2
votes

We use AWS DMS to dump SQL Server DBs into S3 as parquet files. Idea is to run some analytics with spark over parquets. When a full load is complete then it's not possible to read parquets since they have UINT fields in the schema. Spark declines to read them with Parquet type not supported: INT32 (UINT_8). We use transformation rules to overwrite data type of UINT columns. But it looks like they are not picked up by DMS engine. Why?

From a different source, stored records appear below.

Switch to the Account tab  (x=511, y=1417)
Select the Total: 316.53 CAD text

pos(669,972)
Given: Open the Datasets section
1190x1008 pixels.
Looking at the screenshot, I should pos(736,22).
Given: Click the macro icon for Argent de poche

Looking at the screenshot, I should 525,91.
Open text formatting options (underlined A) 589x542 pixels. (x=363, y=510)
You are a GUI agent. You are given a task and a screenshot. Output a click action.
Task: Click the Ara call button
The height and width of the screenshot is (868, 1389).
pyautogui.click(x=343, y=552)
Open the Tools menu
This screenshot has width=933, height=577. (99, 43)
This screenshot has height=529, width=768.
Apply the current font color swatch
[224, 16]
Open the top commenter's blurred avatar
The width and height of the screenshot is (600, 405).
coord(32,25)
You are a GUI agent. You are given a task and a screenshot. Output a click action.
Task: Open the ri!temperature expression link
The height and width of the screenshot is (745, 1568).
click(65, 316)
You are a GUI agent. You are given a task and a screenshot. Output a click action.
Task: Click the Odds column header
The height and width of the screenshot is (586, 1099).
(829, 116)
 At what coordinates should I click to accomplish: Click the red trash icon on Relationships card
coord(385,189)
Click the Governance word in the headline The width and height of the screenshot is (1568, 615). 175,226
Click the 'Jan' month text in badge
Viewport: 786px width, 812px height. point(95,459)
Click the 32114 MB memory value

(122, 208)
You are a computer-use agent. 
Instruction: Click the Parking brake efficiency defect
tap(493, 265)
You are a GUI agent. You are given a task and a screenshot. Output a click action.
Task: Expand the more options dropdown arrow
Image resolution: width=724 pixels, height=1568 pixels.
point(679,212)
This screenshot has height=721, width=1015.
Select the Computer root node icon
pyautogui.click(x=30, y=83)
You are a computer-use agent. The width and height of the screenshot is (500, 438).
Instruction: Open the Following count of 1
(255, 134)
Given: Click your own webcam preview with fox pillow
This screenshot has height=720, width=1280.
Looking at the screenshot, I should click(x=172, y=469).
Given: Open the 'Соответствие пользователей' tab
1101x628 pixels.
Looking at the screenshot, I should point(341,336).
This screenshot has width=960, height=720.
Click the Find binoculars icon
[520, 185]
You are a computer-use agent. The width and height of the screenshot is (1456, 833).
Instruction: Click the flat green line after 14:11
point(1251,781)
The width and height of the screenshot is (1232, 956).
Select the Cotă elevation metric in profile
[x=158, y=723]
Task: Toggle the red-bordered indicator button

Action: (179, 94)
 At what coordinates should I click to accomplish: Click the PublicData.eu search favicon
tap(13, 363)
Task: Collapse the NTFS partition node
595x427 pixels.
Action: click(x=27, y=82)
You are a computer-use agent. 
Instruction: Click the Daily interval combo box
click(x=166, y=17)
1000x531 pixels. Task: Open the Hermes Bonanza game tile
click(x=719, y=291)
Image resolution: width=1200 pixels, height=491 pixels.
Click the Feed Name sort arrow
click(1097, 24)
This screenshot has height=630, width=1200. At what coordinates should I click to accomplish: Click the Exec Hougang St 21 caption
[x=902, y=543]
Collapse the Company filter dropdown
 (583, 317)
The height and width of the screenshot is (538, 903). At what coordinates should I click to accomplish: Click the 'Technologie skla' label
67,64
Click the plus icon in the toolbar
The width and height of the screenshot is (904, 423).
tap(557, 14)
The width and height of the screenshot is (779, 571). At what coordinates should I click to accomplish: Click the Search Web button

There are number of rules like "convert unit to int" see below (mind UINT1 is 1 byte unsigned DMS DataTypes):

{
  "rule-type": "transformation",
  "rule-id": "7",
  "rule-name": "uintToInt",
  "rule-action": "change-data-type",
  "rule-target": "column",
  "object-locator": {
    "schema-name": "%",
    "table-name": "%",
    "column-name": "%",
    "data-type": "uint1"
  },
  "data-type": {
    "type": "int4"
  }
}

S3 DataFormat=parquet;ParquetVersion=parquet_2_0 and DMS Engine version is 3.3.2

However still getting parquet schemas with uint. See below:

id: int32
name: string
value: string
status: uint8

Attempt to read such parquet using spark gives me

org.apache.spark.sql.AnalysisException: Parquet type not supported: INT32 (UINT_8);
    at org.apache.spark.sql.execution.datasources.parquet.ParquetToSparkSchemaConverter.typeNotSupported$1(ParquetSchemaConverter.scala:100)
    at org.apache.spark.sql.execution.datasources.parquet.ParquetToSparkSchemaConverter.convertPrimitiveField(ParquetSchemaConverter.scala:136)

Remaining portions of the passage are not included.